A user is doing something they shouldn’t. Perhaps someone’s running a query in SSMS.
What do we want to happen?
- Log who’s running sp_kill, and when
- Log all of the running queries, their metrics, and query plans – so we can troubleshoot in more detail later
- Suggest which query to kill (and optionally, depending on the parameters, kill it for us)
- Log which query was killed, at what time
It should take these parameters:
- SPID (optional) – if we already know what spid we want to kill, and we’re going to log everything anyway
- LoginName, AppName, DatabaseName, HostName (all optional) – if we want to kill all queries from a specific login or database, like a troublesome user
- LeadBlockers (yes/no, optional) – if we just want to kill all lead blockers
- ExecuteKills (yes/no, default no) – if no, we’re just going to log everything and return a table with a list of kill commands for the user to manually execute. If yes, we’re going to perform the actual kills.
- OrderBy (duration, reads, writes, probably default duration, optional) – if you want to kill queries one by one until performance gets back to normal. Really only useful for ExecuteKills = no, for folks doing the killing manually.

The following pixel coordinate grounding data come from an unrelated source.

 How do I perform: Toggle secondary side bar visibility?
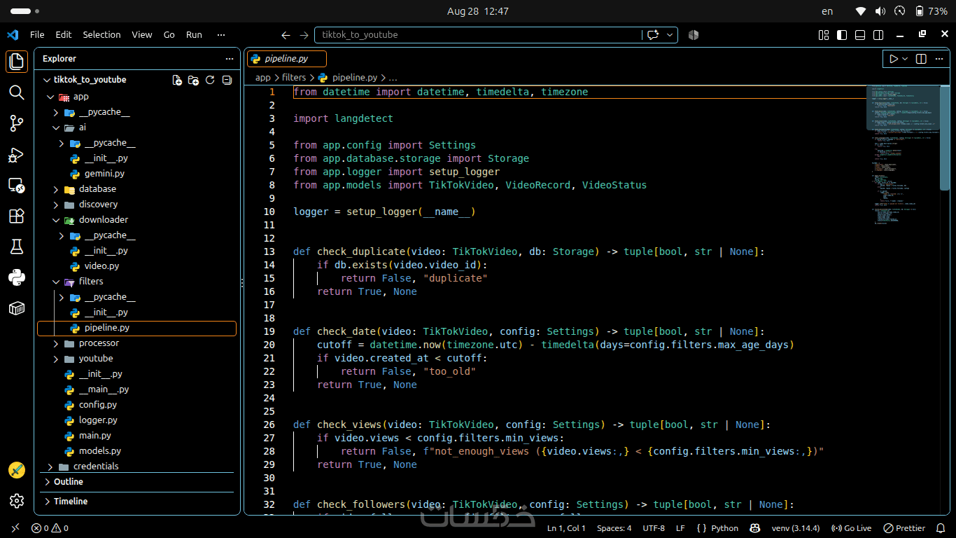pyautogui.click(x=878, y=35)
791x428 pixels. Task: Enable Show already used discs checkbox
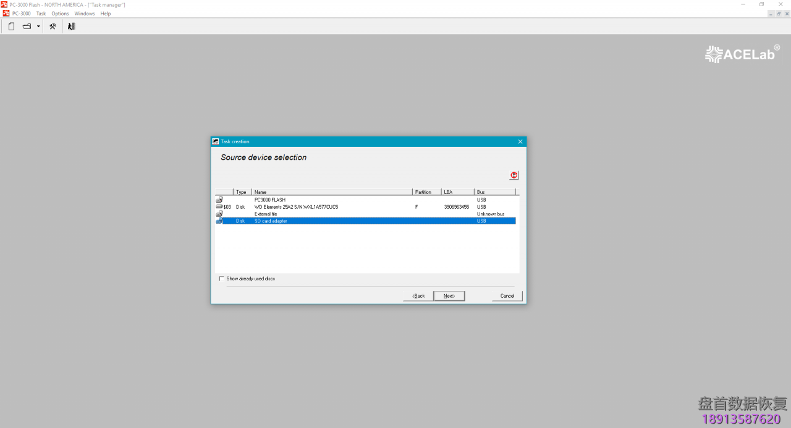tap(222, 279)
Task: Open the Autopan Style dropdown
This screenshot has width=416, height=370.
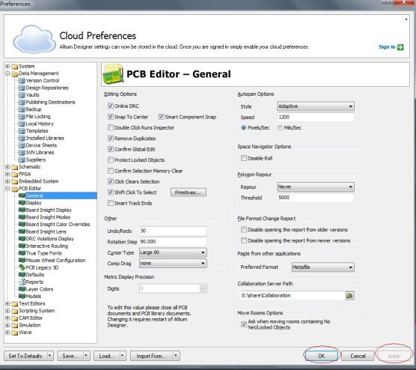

- OutputDatabaseName, OutputSchemaName, OutputTableName (optional) – for logging what was killed, by whom (the caller), when, etc
These parameters were suggested by Vlad Drumea:
- SPIDState – S = only kill sleeping SPIDs, R = only kill running SPIDs, empty string = kill SPIDs regardless of state
- OmitLogin – Kill all SPIDs except ones belonging to the login name specified here, empty string = omit none
- HasOpenTran – If set to Y will target sessions with open transactions, can be combined with @SPIDState = ‘S’ to target sleeping sessions with opened transactions that might be caused by SET IMPLICIT_TRANSACTIONS ON. empty string (default) = 0 open transactions
- ReqOlderThanMin – Kill SPIDs whose last request start time is older than or equal to the value specified (in minutes)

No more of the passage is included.